Please answer from the Andrew Heringer biography: on what date did Heringer announce that he was leaving Milo Greene?
BEGIN Provided passage
Andrew Heringer (born November 28, 1984) is an American musician, singer-songwriter, composer, music-producer, music-mixer, theater collaborator and performer.

Milo Greene
In 2009, Heringer started writing and recording music that eventually became the debut album by Milo Greene with bandmates Marlana Sheetz and Robbie Arnett.  Most of the debut Milo Greene was recorded on Heringer's laptop and mobile recording gear  at the homes and cabins of friends and family. The band choose to finish off recording at Bear Creek Studios in Woodinville, WA with producer Ryan Hadlock.

From 2012 to 2015 while Heringer was in the band, Milo Greene released two albums - Milo Greene and Control. Milo Greene was released on July 17, 2012, and peaked at number 1 on the US Billboard Heatseekers Albums and number 115 on the Billboard 200 albums chart.

They appeared on multiple late night television shows including Late Night With David Letterman, The Tonight Show with Jay Leno and two appearances on Conan. On the touring front, they opened for The Civil Wars, Foster The People,  Bombay Bicycle Club, Cold War Kids,  Stars (Canadian band), and The Walkmen, and toured with Lucius, Bahamas, Kopecky and Family of the Year. Their music has been featured in TV shows such as Grey’s Anatomy, Supernatural, Hart of Dixie, and Nikita as well as in the films Big Eyes and Fun Size.

In 2013, Heringer collaborated with Damien Rice and provided backing vocals for Damien’s album My Favourite Faded Fantasy as well as for songs for the soundtrack of The Prophet.

On December 17, 2015, Heringer announced on his social media that he would be parting ways with Milo Greene to pursue his own projects as well as write, produce and mix with other artists.

The Guest and The Host

The Guest and The Host is Heringer's solo indie folk project recorded primarily at his Beachwood Canyon cabin he calls Mirror Wall Studio. Buzzbands.LA wrote "Heringer’s work as the Guest and the Host finds its heartbeat in the ’70s-style folk-rock of his former band’s [ Milo Greene ] first album."
END Provided passage
BEGIN Given information
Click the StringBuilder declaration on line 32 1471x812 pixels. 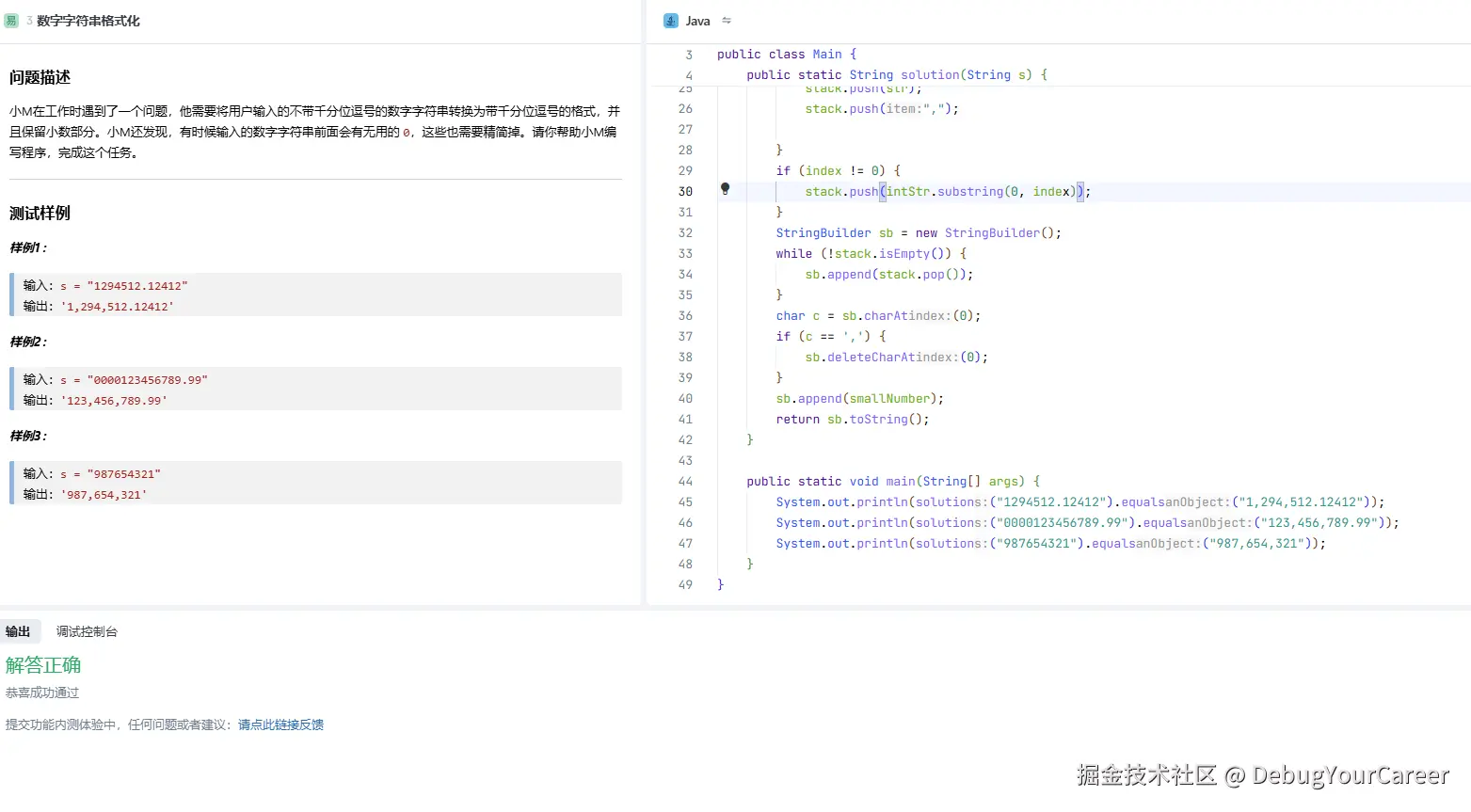(918, 232)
END Given information
• [Output of the task] December 17, 2015